— Бабука, а тебе не жалко? — спрашивал Павлик.
— Кого?
— Ну их… астры…
— Нон… то есть нет… Как жаль, что Юлия не учила тебя французскому… Цветы должны давать эстетическое наслаждение человеку — в этом их смысл. Они украсят наш праздничный стол. Для этого я их и сажала своими руками. — И она поднимала руки: в одной садовые ножницы, в другой дымящаяся папироса.
Здесь, в лесу, все, все было другое. И даже земля, простая и чуть припыленная принесенной из поля пылью, пахла здесь как-то совсем по-другому, по-особенному, словно была сделана… из другой земли…
И опять: как мало Павлик знал! Он думал, что каменные коридоры улиц — Невский, Сенная, Лиговка, заплесневелые речонки, полные размокших окурков и на всю жизнь закованные в серый ноздреватый камень, Троицкий мост, и мечеть за ним, и Марсово поле, и золотой купол Исаакия, и шпиль Петропавловки — все это большая половина мира. Тысячи, миллионы людей там куда-то спешили, ехали на трамваях и поездах, бежали с потными лицами, плакали и смеялись, целовались и ссорились, пили кофе в закусочных, вытирали белыми платками лбы… И никто из них, кроме, наверно, отца Павлика, не знал, что где-то далеко, за тысячи километров, есть вот это зеленое и такое простое чудо — миллионы, нет, миллиарды узорчатых листьев, пронизанных солнечным светом и спасающих землю от смертельного зноя. Кто, чьи невидимые руки вырезали из живого зеленого шелка эти миллиарды листочков, кто напридумывал эти красные как кровь ягоды?
— Павлик! Это нельзя есть! Это волчьи!
— Это? Волчьи ягоды?
Смешно! Неужели, когда здесь нет людей, приходят волки и едят, щурясь и облизываясь, эти ягоды, смертельные для человека?
— Пап, а это что?
— Папоротник.
— Как маленькая пальма.
— Они родственники, сынок.
— Родственники?
— Далекие. Ну… какие-то стоюродные…
— Разве и такие бывают?
Дорога под ногами теперь не горела, не обжигала — она почти вся была покрыта прохладным скользким подорожником, и только в глубоких колеях, выбитых колесами телег, лежала обнаженная земля. Иван Сергеевич шагал все медленнее: и не было сил, и не радовала его близкая встреча с отцом, не радовала, а даже пугала. Все чаще и чаще они останавливались передохнуть.

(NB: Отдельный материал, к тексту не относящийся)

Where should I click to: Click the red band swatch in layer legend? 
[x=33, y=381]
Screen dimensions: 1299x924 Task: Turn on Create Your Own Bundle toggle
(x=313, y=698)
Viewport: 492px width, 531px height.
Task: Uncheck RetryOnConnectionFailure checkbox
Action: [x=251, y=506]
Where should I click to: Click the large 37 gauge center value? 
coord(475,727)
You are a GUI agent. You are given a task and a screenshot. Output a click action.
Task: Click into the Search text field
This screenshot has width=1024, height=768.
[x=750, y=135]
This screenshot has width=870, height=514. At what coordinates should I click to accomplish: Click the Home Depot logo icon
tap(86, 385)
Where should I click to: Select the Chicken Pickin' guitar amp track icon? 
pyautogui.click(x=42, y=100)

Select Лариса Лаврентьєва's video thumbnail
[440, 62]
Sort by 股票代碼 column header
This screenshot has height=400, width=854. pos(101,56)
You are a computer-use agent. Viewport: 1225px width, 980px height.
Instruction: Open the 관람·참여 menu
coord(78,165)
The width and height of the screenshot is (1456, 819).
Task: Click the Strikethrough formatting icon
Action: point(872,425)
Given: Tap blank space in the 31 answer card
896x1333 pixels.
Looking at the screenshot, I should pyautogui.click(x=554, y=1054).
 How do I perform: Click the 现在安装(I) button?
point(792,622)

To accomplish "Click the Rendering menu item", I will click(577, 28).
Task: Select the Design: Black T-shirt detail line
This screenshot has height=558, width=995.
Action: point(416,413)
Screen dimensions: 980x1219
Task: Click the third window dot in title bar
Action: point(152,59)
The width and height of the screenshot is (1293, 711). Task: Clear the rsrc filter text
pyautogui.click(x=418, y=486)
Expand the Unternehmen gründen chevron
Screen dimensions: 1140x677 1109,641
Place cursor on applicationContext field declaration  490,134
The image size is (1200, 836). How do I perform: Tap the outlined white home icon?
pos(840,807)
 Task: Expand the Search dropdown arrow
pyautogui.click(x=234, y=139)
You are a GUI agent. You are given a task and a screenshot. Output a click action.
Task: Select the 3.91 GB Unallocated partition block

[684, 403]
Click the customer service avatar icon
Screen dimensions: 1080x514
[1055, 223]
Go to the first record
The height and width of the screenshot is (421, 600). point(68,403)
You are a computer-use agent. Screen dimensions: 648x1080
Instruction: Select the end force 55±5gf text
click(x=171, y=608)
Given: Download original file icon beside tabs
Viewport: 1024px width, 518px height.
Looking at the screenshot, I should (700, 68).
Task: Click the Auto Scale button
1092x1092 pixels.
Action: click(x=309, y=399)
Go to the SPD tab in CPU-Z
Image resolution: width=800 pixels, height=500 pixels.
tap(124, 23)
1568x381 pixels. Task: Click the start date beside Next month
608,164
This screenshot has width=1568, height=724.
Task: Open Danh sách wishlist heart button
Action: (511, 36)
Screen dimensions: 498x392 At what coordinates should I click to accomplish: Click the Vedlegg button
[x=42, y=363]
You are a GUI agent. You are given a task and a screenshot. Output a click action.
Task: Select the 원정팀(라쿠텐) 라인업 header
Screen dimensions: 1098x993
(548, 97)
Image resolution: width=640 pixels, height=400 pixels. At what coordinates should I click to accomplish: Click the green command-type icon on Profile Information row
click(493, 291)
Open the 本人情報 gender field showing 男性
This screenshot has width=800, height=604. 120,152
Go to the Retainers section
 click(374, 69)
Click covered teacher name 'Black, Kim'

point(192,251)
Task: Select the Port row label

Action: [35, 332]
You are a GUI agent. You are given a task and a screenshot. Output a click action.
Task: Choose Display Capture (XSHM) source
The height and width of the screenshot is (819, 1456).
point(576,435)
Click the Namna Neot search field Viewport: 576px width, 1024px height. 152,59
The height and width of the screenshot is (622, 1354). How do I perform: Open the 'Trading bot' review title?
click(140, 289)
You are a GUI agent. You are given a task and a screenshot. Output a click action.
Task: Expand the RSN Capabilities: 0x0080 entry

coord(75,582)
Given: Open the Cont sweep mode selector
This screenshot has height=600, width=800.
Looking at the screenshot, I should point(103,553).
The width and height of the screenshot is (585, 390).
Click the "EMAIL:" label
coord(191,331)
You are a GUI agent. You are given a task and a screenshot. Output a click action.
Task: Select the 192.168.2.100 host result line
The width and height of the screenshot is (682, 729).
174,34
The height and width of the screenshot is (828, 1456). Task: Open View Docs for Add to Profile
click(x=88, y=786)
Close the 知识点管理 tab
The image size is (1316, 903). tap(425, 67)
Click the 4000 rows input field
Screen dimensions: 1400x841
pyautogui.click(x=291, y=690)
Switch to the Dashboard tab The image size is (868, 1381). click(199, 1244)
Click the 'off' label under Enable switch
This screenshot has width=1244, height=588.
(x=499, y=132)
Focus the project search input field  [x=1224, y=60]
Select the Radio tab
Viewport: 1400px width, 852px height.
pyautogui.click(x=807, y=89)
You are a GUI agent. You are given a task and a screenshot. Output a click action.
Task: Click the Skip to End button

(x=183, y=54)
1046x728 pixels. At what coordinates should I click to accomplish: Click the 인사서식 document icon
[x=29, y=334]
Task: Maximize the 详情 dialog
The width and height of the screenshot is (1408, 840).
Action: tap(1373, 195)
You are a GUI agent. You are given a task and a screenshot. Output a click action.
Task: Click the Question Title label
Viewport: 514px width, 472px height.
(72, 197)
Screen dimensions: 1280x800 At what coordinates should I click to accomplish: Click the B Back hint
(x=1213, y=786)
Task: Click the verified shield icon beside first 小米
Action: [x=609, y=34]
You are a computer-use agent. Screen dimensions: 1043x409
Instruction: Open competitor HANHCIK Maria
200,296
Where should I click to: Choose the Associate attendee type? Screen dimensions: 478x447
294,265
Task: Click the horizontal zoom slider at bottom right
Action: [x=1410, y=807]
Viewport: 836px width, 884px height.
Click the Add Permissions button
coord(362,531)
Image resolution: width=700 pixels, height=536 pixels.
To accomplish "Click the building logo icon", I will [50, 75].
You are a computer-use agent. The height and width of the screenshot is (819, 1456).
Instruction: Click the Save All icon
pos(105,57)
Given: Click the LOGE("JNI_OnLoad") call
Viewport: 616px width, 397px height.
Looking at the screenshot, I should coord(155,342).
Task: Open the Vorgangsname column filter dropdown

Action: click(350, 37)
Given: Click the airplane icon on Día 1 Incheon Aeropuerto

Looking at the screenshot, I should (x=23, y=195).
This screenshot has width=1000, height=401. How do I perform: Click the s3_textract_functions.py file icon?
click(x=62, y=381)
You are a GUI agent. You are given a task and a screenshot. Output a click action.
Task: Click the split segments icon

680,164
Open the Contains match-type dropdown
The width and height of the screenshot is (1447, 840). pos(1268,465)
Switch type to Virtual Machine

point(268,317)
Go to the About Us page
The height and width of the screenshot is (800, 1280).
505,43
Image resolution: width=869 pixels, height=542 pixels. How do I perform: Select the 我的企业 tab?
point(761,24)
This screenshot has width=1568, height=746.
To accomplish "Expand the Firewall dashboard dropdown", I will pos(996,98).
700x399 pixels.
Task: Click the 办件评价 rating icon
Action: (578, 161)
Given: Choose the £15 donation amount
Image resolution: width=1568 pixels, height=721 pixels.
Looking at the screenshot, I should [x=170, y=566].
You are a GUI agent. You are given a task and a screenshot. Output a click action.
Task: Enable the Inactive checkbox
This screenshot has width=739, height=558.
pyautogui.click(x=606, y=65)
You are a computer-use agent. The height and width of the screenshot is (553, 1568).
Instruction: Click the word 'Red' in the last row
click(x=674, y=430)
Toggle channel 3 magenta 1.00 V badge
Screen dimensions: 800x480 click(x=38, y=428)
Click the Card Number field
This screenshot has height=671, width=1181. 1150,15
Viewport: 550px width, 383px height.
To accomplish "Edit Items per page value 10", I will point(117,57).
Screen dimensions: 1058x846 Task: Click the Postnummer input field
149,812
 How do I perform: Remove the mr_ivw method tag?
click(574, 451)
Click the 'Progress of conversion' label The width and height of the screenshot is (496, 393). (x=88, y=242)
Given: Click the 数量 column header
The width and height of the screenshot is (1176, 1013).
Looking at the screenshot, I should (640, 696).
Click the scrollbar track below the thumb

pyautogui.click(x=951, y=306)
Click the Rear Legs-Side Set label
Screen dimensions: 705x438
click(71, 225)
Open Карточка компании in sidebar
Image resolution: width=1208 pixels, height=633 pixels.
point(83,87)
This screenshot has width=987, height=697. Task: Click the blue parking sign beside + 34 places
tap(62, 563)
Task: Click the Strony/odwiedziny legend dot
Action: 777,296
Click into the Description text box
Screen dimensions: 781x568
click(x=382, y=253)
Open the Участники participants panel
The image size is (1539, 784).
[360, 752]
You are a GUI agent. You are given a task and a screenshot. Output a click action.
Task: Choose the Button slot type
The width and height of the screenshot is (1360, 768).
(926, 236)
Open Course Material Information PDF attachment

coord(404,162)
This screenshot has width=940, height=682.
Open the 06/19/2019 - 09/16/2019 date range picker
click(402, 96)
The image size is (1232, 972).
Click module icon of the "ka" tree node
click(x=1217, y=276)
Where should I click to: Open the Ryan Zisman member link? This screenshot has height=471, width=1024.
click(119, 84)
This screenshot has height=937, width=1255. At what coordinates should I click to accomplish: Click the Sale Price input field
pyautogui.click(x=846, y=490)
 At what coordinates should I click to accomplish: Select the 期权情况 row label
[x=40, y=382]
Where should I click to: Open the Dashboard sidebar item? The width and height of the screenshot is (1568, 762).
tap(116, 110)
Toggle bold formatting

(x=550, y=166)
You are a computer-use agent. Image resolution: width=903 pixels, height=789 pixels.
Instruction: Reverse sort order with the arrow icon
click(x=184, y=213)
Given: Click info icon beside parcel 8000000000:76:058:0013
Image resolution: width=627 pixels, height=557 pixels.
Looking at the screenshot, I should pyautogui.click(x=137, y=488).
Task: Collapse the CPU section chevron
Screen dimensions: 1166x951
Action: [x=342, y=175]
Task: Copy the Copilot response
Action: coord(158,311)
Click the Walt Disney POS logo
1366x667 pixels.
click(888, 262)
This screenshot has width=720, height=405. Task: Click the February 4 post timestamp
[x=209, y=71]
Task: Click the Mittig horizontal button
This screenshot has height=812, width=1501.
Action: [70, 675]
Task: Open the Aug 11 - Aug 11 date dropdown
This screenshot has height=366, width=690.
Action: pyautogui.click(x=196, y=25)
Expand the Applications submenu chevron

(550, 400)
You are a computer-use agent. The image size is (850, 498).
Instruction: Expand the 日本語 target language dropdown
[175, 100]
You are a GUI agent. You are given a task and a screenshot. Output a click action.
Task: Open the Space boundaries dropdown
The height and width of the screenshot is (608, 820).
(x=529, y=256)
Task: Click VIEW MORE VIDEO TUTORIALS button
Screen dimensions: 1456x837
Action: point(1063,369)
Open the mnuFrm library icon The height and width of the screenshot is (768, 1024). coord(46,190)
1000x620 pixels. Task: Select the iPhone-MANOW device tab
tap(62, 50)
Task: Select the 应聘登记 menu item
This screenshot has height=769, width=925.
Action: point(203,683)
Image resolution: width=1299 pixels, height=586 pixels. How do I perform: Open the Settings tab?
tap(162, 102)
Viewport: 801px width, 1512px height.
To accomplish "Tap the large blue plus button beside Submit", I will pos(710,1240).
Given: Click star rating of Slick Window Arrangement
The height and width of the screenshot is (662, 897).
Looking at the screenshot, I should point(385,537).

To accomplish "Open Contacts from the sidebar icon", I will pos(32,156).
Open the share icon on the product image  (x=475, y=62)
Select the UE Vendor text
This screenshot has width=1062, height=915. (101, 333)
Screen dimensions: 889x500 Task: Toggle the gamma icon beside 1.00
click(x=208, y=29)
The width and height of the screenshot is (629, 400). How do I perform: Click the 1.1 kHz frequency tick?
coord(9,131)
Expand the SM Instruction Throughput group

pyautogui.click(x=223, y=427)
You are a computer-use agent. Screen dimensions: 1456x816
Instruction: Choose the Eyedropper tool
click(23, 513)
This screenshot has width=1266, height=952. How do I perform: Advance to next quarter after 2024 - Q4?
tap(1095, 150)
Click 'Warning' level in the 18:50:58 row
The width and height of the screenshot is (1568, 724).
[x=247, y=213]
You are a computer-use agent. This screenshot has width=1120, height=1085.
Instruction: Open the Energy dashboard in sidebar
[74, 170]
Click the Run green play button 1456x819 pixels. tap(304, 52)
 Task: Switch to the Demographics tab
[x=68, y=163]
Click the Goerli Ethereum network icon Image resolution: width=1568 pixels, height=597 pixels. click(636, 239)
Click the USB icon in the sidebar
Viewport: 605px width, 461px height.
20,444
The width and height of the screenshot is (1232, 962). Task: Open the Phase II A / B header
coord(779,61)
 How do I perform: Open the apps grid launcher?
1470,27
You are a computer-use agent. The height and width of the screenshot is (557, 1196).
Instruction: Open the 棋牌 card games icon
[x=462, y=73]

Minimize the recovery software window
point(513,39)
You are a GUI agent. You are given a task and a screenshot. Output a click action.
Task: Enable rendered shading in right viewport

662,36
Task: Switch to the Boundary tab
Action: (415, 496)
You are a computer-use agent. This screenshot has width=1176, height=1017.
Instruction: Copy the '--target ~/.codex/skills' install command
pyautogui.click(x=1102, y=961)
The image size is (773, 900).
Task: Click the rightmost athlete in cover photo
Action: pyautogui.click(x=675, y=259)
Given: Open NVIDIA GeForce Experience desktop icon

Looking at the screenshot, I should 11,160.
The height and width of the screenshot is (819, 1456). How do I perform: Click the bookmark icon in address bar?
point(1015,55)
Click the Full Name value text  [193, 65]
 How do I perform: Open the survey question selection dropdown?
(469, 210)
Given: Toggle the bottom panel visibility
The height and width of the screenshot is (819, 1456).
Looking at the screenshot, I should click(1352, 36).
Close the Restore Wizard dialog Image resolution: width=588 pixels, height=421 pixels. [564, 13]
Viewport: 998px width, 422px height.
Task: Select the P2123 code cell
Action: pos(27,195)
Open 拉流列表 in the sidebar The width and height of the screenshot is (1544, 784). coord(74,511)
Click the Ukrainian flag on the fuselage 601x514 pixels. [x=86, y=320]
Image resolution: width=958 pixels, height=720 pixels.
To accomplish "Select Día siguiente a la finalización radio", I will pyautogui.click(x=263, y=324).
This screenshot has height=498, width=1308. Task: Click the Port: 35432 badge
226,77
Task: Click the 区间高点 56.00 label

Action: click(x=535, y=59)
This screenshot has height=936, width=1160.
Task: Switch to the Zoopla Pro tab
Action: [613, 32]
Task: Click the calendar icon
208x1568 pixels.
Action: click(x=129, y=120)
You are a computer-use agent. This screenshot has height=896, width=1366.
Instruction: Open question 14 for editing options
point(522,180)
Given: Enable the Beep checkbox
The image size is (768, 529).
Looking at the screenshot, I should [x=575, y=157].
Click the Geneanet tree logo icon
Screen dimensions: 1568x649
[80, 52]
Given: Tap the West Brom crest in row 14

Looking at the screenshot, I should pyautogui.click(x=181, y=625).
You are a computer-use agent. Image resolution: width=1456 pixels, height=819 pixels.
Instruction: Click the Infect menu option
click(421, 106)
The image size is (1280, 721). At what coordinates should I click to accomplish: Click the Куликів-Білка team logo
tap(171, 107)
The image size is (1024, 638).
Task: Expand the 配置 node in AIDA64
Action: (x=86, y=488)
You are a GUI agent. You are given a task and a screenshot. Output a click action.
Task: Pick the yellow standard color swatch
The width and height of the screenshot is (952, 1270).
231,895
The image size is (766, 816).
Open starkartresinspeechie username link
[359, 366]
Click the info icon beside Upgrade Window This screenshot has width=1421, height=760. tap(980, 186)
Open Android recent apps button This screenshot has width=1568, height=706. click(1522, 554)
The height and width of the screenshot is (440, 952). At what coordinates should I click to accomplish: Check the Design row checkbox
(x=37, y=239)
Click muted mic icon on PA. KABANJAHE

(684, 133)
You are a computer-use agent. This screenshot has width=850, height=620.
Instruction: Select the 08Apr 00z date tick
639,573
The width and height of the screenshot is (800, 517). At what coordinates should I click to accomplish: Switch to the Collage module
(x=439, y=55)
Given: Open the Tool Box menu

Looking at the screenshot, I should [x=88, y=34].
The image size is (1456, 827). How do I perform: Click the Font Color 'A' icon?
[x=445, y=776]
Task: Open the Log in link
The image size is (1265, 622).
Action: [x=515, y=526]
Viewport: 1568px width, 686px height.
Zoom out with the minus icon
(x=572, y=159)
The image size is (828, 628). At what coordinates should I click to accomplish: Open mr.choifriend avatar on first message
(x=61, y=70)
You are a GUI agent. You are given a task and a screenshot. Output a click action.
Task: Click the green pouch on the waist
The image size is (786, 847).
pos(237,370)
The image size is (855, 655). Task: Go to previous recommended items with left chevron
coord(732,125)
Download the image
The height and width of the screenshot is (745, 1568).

Под большим деревом была вкопана в землю старая, потемневшая скамья. Не сговариваясь, сели.
— Эту скамейку, Павлик, дед Сергей делал.
— Зачем?
— Чтобы люди отдыхали.
— Значит, он добрый, а ты говоришь: выгонит.
Иван Сергеевич вздохнул. Невидимые пичуги прозрачно звенели в зелени кроны. Слева, оттуда, куда убегала тропинка, отчетливо доносился шум воды.
— Пап, это шумит что?
— Мельница. Я думал, что она давно сгнила.
— Пойдем, а? Мне хочется посмотреть. И чтобы оттянуть неприятную минуту:
— Пойдем.
Старенькая бревенчатая мельница. И стены и крыша поросли изумрудным мхом, совсем как позументы на ливрее швейцара в мамином театре; плотина, которая когда-то сдерживала воду, уже давно прорвана, на ее месте торчали колья и сваи. Высокий, выше стен мельницы, камыш рос на берегу — словно подводное миллионное воинство вскинуло к небу обнаженные зеленые пики. В мельничке одно окно, стекла в нем нет, только паутина. Нет и двери — из темного, сумрачного зева веет сыростью и запустением.
У самой мельнички на старом осокоревом бревне сидели лети — мальчик и девочка, оба загорелые и оборванные; мальчик — с Павлика, девочка — лет семи. У них были такие белые волосы, что Павлик удивился: седые, что ли? Никогда не видал таких. У малышей были осыпанные веснушками лица, одинаковые васильковые глаза. Девочка примеряла венок из ромашек на свои рассыпавшиеся по плечам волосы.
— Теперь хорошо? — спросила она кокетливо, еще не видя посторонних.
— Самый раз! — ответил мальчуган и оглянулся на шорох шагов.
Оглянулась и девочка. Они встали с бревна, глядя во все глаза, очень похожие — можно было сразу сказать, что это брат и сестра.